Outra vítima de pornografia da vingança foi a estudante de Comunicação, Jullyane Farias, que tem 21 anos e na época do crime tinha 13. Ela também teve fotos íntimas divulgadas na internet por um amigo do ex-namorado. “Eu tive que esconder isso da minha família, até o dia que a psicóloga da escola ligou pra eles e os chamou pra ir à escola pra contar o que tinha acontecido”.
Segundo Jullyane, em nenhum momento foi oferecida ajuda psicológica ou terapêutica por parte da escola. Ao contrário, a família de Jullyane foi coagida a mudar a menina de escola para não sujar o nome da instituição.

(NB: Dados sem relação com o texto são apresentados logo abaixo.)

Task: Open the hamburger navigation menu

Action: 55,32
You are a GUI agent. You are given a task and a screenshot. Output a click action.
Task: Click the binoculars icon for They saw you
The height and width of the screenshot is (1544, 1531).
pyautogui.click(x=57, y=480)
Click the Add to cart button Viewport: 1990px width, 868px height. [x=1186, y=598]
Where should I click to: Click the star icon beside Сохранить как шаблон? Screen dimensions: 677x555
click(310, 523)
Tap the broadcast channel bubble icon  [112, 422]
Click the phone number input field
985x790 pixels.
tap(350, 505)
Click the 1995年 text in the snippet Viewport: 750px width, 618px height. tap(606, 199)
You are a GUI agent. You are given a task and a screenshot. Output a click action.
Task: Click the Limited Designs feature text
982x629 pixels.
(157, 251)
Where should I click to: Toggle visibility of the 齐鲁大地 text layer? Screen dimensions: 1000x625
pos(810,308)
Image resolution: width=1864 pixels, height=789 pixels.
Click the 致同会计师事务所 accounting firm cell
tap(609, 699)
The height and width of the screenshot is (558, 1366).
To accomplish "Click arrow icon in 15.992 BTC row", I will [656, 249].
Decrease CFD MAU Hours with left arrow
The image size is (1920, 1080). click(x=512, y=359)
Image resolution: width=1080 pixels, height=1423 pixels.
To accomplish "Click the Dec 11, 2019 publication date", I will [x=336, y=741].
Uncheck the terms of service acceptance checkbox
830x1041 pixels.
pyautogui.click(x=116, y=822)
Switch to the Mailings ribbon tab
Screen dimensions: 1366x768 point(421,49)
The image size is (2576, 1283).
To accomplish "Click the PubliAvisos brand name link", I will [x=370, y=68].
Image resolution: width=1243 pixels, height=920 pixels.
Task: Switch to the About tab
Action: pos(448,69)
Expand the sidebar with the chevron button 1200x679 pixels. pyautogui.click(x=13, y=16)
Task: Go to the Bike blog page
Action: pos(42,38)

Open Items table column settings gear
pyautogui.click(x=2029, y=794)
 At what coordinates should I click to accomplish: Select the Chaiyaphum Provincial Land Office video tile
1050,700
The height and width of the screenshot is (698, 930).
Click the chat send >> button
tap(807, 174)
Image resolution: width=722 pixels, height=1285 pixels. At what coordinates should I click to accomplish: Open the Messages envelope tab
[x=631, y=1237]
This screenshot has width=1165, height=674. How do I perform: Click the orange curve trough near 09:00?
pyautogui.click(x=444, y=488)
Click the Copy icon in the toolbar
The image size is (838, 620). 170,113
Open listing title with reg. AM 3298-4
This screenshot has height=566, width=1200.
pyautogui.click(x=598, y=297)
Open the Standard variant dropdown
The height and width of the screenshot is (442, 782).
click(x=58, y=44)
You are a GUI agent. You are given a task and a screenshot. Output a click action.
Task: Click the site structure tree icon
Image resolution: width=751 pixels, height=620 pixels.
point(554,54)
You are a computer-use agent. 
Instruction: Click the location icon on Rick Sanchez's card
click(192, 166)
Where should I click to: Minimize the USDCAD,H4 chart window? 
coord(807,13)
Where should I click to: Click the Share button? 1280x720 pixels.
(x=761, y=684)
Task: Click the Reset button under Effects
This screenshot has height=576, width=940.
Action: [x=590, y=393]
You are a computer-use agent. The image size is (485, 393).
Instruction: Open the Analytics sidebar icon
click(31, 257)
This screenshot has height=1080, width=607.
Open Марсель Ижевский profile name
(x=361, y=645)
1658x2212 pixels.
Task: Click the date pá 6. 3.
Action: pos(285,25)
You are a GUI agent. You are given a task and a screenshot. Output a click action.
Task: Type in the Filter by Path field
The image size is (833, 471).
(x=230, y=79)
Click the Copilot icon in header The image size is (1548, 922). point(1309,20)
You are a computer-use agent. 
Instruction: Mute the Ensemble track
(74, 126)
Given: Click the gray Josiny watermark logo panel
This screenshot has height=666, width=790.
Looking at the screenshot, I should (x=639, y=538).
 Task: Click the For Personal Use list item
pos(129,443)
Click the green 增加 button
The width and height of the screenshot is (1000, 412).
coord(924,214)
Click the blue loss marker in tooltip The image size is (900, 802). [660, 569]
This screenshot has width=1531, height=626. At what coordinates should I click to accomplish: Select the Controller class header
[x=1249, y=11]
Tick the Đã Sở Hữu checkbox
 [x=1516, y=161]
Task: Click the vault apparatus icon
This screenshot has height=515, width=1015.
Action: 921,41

Assim como Monique, Jullyane também recebeu inúmeras mensagens de ódio, virtual e pessoalmente. “As pessoas não tinham medo nem escrúpulos pra me mandar mensagens de ódio. Eu passava na rua e eles riam e me tratavam como se eu fosse a pior pessoa do mundo”.
TRAUMA
De acordo com o psicólogo Ilton Filho, a pessoa que tem a intimidade exposta de forma não desejada pode desenvolver principalmente a depressão e, em consequência disso, tentar o suicídio como desejo de sumir e por acreditar que assim o problema será resolvido. “A vergonha, a culpa faz com que o indivíduo se sinta um nada na sociedade. E algumas pessoas podem praticar ou tentar o suicídio, o que não significa que a pessoa não queira mais viver, mas porque ela fica fora de si, a ponto de não perceber que atentar contra a própria vida não resolverá o problema, mas sim acabará com a vida dela”, diz Filho.
Ele ainda explica que o fato de o crime ser praticado por um ex-companheiro interfere ainda mais no abalo psicológico e emocional da vítima. Pois, é uma pessoa em que a vítima deposita confiança e nutre um sentimento e vínculo amoroso, o que potencializa a “frustração” da mesma.
O advogado e presidente da Comissão do Advogado Criminalista e Relações Penitenciárias da OAB-AL, Fernando Guerra, explica que, embora haja uma previsão legal de amparo às vítimas, ainda há uma falta de estrutura estatal por parte do Estado. “Basta verificar o estado precário das delegacias e fóruns que atendem essas demandas, situações que vulnerabilizam ainda mais a vítima pelo constrangimento que são submetidas, como a demora no atendimento, ausência de espaço físico digno, dentre outros”, esclarece ele.
DENÚNCIA
Ainda segundo o advogado Fernando Guerra, as penas impostas não ultrapassam dois anos, sendo consideradas de menor potencial ofensivo. O que significa que, ao indivíduo praticante de tal crime cibernético, “não cabe pena de prisão decretada, como regra, aplicando-se penas restritivas de direitos e/ou multa”.
O site ‘Direitos Brasil’ expõe que para denunciar um crime virtual, a vítima basicamente deverá cumprir três passos: coleta de informações e provas; registro em cartório desses arquivos; e realização de boletim de ocorrência em delegacia. Após cumprir essas etapas, cabe à vítima aguardar a investigação policial.